Do we already have the tools to enable social distancing in the workplace?
Resources for remote working and automating workplace facilities such as lighting are already well established in modern workplaces. Does this mean that safe social distancing in the workplace is not such a challenge as we feared?
Using existing resources to manage workplace social distancing
For a number of years the trend has been towards hot desking, smart working and homeworking to accommodate greater workforce flexibility and optimise premium office space. The trend has also been towards automation, and technology enabled work environments with globally based teams collaborating in virtual space.
During Covid 19 these procedures and tools have been put to the test with even greater need to encourage and support remote working to create the required social distancing measures in the workplace.
In some senses, the practices and tools needed for a post-covid era are already in hand. However this by no means applies to all organisations, and we are certainly not ready culturally or emotionally to abandon our collective intent to get things back to normal.
The key questions are: to what extent and how do things return to normal and what are the implications for workplace design?
It is evident that social distancing is a new fact of life. By the time everyone is vaccinated against the present threat, the awareness of the potential risks we pose each other, and the new measures and procedures we have adopted to mitigate them, will be deep rooted.
Our organisations have too much invested in the structures and mechanisms of the traditional office to abandon these overnight. Nevertheless workplace redesign will be essential, and the very viability of premises will come under greater scrutiny as square metres per head ratios and resultant costs will look very different. Time spent in offices will be expensive, and therefore it will need to be productive. At the same time organisations will still need people, and those people will increasingly be needed in planning, design, creative and problem solving roles.
So how will workplace redesign pan out in practice?
We are going to need lots of signage, waymarking, tape on the floor and acrylic screens – like we are seeing in supermarkets. They have been quick to adopt new practices and the non-essential retail news-sector will need to follow suit. The layout of browsing shops and shopping malls is going to need some thinking through.

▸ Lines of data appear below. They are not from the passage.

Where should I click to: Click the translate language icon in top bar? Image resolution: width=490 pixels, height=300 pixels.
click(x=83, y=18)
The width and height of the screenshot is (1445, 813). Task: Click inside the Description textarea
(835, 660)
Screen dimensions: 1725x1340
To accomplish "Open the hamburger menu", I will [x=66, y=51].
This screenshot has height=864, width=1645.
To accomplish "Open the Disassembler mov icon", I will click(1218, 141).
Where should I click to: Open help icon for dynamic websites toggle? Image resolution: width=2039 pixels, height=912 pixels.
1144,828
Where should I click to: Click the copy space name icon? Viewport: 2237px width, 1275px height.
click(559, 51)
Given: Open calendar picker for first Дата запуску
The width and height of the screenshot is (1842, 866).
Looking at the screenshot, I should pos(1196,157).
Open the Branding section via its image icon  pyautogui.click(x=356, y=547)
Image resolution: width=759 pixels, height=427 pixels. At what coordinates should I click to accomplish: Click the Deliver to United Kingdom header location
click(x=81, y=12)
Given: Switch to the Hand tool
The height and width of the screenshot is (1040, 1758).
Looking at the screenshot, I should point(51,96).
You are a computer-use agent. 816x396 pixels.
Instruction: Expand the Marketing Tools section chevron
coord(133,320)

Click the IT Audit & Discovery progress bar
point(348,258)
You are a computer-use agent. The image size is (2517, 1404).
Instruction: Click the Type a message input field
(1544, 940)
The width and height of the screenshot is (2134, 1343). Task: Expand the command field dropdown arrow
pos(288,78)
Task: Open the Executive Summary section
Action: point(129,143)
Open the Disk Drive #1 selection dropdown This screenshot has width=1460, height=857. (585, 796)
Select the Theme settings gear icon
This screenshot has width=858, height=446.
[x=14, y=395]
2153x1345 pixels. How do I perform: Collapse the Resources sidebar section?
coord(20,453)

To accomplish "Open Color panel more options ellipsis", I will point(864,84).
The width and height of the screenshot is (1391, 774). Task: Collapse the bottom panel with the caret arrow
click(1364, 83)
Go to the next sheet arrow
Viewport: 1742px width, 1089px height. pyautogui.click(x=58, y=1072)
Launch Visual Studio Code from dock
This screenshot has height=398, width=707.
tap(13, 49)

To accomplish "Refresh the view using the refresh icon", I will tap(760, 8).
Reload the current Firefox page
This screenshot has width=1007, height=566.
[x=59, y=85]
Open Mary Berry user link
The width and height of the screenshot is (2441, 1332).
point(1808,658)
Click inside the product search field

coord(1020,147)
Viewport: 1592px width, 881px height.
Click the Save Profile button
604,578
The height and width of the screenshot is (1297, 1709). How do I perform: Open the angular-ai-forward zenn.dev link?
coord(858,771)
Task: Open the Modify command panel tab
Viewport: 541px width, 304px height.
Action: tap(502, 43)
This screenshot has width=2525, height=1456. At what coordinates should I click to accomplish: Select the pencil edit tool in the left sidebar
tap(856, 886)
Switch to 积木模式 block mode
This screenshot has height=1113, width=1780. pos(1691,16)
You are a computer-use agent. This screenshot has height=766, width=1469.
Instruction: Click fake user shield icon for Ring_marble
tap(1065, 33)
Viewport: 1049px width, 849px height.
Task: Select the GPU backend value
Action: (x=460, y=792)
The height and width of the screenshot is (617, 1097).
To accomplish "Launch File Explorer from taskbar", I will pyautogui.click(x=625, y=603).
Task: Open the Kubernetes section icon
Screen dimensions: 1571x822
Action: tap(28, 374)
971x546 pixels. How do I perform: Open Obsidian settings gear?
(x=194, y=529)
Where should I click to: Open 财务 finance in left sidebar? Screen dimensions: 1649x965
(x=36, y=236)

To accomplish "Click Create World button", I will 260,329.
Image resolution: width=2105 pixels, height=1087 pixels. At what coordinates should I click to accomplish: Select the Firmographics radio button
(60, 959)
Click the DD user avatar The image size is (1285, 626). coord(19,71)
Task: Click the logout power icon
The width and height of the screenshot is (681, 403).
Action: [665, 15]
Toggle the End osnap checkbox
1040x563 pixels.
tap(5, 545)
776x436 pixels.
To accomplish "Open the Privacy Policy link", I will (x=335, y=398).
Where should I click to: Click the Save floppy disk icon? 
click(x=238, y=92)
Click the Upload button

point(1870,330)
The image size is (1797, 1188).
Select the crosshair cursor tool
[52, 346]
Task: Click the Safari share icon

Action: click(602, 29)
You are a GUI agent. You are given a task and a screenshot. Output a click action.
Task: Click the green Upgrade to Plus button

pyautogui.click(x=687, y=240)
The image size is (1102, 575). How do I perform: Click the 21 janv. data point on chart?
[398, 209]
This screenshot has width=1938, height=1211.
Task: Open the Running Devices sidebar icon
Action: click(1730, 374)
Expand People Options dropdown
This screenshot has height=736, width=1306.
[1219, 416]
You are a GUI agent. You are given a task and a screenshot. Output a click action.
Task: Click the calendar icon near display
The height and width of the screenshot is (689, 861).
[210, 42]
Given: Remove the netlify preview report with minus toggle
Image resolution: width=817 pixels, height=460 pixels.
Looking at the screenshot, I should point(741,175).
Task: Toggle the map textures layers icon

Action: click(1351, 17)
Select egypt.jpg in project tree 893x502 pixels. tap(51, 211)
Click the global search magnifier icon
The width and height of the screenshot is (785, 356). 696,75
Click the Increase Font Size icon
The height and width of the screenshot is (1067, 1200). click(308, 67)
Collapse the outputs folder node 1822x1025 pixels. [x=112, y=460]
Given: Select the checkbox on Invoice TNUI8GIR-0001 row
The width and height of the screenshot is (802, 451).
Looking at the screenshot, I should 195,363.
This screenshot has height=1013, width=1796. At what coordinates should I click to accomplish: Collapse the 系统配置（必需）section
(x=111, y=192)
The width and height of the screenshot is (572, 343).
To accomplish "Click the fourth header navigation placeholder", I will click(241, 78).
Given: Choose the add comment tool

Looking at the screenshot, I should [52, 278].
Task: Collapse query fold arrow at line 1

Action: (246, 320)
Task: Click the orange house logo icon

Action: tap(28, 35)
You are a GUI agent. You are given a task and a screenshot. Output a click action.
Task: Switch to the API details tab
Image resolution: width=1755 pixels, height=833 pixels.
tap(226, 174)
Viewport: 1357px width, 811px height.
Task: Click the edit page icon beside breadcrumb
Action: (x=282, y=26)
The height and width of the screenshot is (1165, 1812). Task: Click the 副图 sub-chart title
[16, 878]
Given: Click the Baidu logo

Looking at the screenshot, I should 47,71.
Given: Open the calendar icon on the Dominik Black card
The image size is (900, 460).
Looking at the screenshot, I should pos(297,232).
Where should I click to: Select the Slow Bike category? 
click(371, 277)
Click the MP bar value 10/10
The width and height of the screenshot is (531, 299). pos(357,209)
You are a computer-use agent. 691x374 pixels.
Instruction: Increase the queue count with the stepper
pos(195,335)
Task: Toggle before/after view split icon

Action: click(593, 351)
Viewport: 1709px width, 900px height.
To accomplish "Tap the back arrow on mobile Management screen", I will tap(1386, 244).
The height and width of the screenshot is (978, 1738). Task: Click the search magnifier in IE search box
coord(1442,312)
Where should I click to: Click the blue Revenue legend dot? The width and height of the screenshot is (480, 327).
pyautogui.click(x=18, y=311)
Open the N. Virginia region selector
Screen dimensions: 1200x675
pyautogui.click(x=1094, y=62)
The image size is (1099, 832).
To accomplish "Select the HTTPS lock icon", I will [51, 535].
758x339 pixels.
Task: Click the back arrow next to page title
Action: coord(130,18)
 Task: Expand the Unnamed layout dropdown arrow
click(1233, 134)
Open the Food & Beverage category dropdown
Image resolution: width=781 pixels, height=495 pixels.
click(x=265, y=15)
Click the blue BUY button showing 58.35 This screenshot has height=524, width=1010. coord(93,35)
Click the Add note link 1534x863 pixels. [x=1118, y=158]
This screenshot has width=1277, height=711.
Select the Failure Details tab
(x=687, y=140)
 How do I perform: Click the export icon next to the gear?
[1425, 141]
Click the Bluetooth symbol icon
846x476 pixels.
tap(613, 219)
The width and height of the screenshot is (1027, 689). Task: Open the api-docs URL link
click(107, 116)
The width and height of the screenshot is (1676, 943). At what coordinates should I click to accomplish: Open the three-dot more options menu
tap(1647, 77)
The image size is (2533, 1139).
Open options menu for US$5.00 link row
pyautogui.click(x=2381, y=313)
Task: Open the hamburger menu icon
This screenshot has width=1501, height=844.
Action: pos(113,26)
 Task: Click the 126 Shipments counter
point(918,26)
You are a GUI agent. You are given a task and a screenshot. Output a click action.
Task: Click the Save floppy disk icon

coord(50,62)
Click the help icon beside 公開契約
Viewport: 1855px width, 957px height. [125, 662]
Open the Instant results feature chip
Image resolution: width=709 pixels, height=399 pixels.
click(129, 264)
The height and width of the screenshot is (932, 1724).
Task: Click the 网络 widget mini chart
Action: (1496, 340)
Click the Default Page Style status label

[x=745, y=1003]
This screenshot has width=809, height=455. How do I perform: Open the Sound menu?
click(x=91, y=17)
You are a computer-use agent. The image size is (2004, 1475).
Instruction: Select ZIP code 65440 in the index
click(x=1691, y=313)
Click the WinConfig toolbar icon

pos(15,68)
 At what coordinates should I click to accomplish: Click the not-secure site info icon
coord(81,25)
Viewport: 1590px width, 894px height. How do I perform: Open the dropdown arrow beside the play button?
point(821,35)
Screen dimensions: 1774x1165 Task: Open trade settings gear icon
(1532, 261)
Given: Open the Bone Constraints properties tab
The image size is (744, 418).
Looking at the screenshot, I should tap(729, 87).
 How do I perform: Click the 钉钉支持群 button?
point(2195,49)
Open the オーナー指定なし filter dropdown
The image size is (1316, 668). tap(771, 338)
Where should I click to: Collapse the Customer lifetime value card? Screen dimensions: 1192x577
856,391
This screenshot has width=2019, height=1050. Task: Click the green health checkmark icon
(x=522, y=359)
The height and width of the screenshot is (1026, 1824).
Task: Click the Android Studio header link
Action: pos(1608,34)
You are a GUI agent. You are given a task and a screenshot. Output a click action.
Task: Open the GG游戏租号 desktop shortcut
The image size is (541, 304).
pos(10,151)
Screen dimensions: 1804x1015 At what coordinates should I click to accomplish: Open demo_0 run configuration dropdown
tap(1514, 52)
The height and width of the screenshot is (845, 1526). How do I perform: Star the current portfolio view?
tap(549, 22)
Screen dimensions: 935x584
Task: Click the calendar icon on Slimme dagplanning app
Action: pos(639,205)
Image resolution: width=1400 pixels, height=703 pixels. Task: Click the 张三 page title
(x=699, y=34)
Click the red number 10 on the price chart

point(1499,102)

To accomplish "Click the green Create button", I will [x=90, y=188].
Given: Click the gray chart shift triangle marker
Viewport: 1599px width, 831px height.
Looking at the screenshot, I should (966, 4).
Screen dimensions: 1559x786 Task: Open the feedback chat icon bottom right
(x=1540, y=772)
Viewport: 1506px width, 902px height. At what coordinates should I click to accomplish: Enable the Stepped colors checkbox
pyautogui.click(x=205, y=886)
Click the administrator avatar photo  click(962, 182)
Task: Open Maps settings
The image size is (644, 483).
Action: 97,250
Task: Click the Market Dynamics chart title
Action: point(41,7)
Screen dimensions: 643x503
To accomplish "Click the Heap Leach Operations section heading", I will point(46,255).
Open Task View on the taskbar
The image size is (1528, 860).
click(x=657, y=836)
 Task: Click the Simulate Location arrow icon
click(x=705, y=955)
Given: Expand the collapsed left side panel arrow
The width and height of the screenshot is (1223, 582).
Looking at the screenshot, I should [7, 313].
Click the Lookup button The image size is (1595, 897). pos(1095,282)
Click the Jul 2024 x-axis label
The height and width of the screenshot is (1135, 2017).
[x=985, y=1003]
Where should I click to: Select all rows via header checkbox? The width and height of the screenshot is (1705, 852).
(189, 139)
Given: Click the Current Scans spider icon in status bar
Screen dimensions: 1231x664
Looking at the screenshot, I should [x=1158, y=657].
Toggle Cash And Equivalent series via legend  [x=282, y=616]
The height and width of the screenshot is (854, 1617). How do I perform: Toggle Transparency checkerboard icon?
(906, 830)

The journey from front door to desk is going to need some careful consideration – numbers in lifts will need to be managed, doors kept open or on automated openers. One way systems and screening may be needed to manage the flow and proximity of people on more populated floors.
With more people connecting in from home, meetings, huddles, sprints and other collaborative activity will need to be conducted in virtual space. Such interactions are still likely managed from the office meeting space, where larger screens and whiteboards can be used to facilitate and enable collaborative activity, connecting in those who are office-based and providing the continuity.
Other face-to-face gatherings are also going to be essential to keep people sane, engaged and feeling part of a team, part of a community – that is what organisations are, after all?!
Bringing people together to create shared collective experience is going to be the glue that keeps organisations together. The environment, process and tools for enabling this safely are and will remain key to an effective workplace.